There were no announcements from the pilots the entire flight, though they turned on the seatbelt sign about 20 minutes before landing. The views on the initial descent above the clouds were quite nice, though below the clouds it was a rainy day with limited visibility.
As is the norm when visiting a new city, my eyes were glued out the window on the descent, tough as it was with the misaligned window.
We had a smooth landing in Baku at 7:50AM, and from there about a 10 minute taxi to the gate.
We arrived at 8AM, about 30 minutes behind schedule. The windows were fogged up once we touched down, so unfortunately I couldn’t get any good pictures on our taxi in.
Upon deplaning we found ourselves in the gorgeous Baku Airport terminal, which greatly exceeded my expectations.
We headed to the visa on arrival counter, where we figured we’d have to argue, given that there’s a special visa exception for people on the New York flight, and I figured they didn’t know about it. Well, that wasn’t an issue at all, and they didn’t even mention it. We each had to pay $20, and our visa on arrival was processed within a few minutes. As the guy handed us back our passports he said “welcome to Baku” with a big smile.
We took the escalator down towards baggage claim.
Then we found ourselves in the arrivals hall, where we were followed by a creepy taxi driver.
Azerbaijan Airlines business class bottom line
I’m rather conflicted about Azerbaijan Airlines, as there are things they do really well, and things they fail miserably at.

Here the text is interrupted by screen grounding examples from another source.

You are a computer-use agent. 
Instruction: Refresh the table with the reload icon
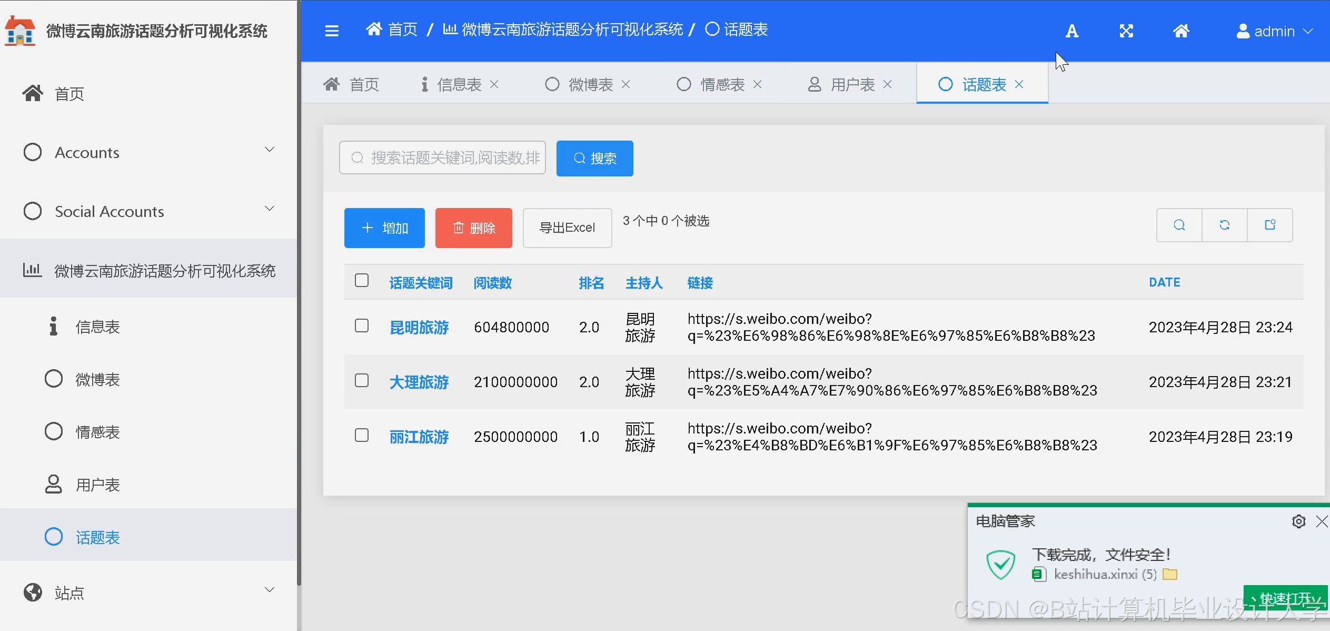pos(1225,225)
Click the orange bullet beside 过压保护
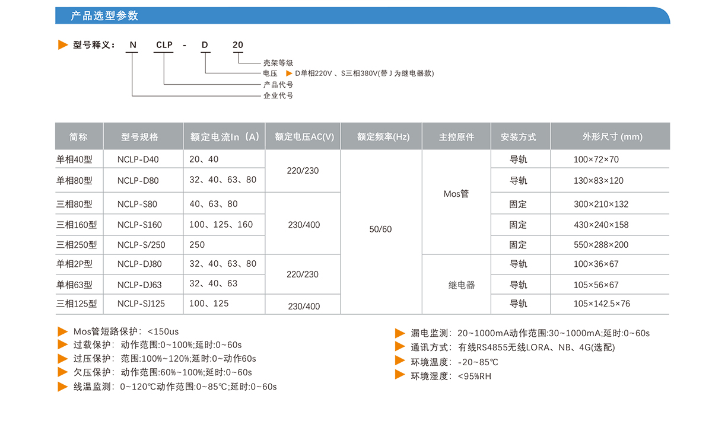The image size is (712, 434). point(62,359)
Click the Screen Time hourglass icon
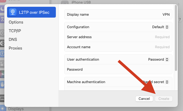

Azerbaijan’s hard product is pretty standard for a 787, and perfectly acceptable. My major complaint about the hard product is how poorly it’s maintained, given the number of entertainment screens and power ports that weren’t working. I’m not sure if we were just really unlucky, or if that’s normal for AZAL.
In terms of the food, the quantity of food and the presentation on trolleys was impressive. I loved the way they displayed it. At the same time, the food quality varied quite a bit, and there was an unnecessary amount of food. Waking everyone who was sleeping halfway through what’s ultimately a redeye flight is silly.
Along similar lines, the crew was generally friendly, though the whole service process seemed a bit amateur.
To sum it up, I’d fly Azerbaijan again in a heartbeat if I was going to Baku or if they had a great business class fare. At the same time, they’re not an airline I’d go out of my way to fly, at least based on this experience.